Davis is firmly in the “government” camp. (So are the pro-Common Core and pro-SEL organizations working with her employer, Bellwether Education Partners, such as the Philanthropy Roundtable—chaired by Betsy DeVos—the Gates Foundation, and Jeb Bush’s ExcelinEd.) Her article mentions parents only once, in connection with paraphrasing and dismissing our arguments. Instead, she emphasizes the need to focus on “science” uber alles.
“If education is going to mature as a discipline,” she writes, “it needs to embrace an evidence-based, not ideologically based, approach…” An interesting way of putting it. Humanity has been educating children for millennia, but not until the twenty-first century does it have “science” to help it “mature.” Were Aristotle and Thomas Aquinas not educated? Thomas Jefferson? What about the huge proportion of colonial Americans who read and understood complex tracts such as Common Sense and the Federalist Papers? Or the engineers who sent Neil Armstrong to the moon and brought him home?
How did they do that without having had SEL?

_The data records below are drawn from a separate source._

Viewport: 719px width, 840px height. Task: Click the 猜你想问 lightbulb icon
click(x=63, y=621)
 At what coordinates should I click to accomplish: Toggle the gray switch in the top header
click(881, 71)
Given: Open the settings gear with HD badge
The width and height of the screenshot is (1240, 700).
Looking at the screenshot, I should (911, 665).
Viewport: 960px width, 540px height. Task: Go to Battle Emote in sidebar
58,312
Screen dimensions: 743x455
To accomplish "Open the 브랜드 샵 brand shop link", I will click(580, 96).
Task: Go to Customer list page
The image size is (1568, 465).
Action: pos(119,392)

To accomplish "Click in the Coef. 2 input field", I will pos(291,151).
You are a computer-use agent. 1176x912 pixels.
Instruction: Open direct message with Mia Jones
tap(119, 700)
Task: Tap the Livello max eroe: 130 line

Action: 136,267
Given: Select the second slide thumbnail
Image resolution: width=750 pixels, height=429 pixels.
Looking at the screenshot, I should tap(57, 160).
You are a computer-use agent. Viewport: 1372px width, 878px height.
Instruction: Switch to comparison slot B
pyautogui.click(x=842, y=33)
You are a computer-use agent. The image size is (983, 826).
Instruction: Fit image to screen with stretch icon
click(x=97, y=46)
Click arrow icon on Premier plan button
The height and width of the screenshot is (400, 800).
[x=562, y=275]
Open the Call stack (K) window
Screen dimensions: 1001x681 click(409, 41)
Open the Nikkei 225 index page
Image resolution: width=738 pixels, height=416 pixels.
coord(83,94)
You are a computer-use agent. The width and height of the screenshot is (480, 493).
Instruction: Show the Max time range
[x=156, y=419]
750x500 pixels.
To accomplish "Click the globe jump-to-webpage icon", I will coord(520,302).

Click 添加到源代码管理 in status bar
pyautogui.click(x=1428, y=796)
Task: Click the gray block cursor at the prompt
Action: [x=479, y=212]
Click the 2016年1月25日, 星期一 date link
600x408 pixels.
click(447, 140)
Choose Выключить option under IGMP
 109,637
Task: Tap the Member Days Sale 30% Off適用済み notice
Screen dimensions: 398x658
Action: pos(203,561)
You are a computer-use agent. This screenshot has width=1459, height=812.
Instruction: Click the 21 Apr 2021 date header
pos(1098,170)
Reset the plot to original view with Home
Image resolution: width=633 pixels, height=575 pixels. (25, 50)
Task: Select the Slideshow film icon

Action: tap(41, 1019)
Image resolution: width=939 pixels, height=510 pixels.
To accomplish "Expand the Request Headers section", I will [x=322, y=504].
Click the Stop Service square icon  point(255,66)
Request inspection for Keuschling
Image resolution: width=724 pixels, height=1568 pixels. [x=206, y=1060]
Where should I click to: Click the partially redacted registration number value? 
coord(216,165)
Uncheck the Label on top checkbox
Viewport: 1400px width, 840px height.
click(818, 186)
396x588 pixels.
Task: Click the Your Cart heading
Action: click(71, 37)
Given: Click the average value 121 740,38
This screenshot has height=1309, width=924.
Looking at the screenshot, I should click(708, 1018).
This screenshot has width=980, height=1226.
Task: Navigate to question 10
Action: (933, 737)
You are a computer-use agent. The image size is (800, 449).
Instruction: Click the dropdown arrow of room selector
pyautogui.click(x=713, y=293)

A ‘Collective Mindset’ Is the Last Thing We Want
The fact that education was remarkably more effective long before the “science” of education entered the picture should tell us something. But Davis will have none of it. “Research” says social emotional indoctrination may help children achieve more in school (i.e., score better on tests), and it’s our duty to wait and see what the researchers tell us we should do. In the meantime, “[a] more patient, disciplined collective mindset will allow promising approaches to be tested and will shield innovations from suffocating dogma.”
Parental determination to protect children from government intrusion into their psychological makeup is now “suffocating dogma.” And a “collective mindset” is the last thing we should be developing when it comes to the individual thoughts and psychological make-up of innocent children.
Davis completely ignores the overarching problem: the government here exceeds its proper role and interferes with the most fundamental American right—the private right of conscience. Nor does she directly address the problem that SEL is based on enormously subjective, nebulous criteria, although she does mention that more “research” will sort that out.
The Government Should Not Dictate Children’s Feelings
Davis apparently doesn’t realize that even psychiatry, which is practiced by formally trained medical doctors, admits that “most psychiatric disorders lack validated diagnostic biomarkers, and although considerable advances are being made in the arena of neurobiology, psychiatric diagnoses are still mostly based on clinician assessment.” So if even trained professionals admit there is no physical evidence for their formal diagnoses, how can SEL—as practiced by well-meaning but untrained personnel—hope to come up with research-validated opinions about the psychological make-up of children?
The article concludes with a very important question:
So Davis thinks we should exercise “self-management” and stop yelling “fire” in a theater. But when we smell the smoke and see the flames licking at the curtains, how long do we have to wait before we sound the alarm?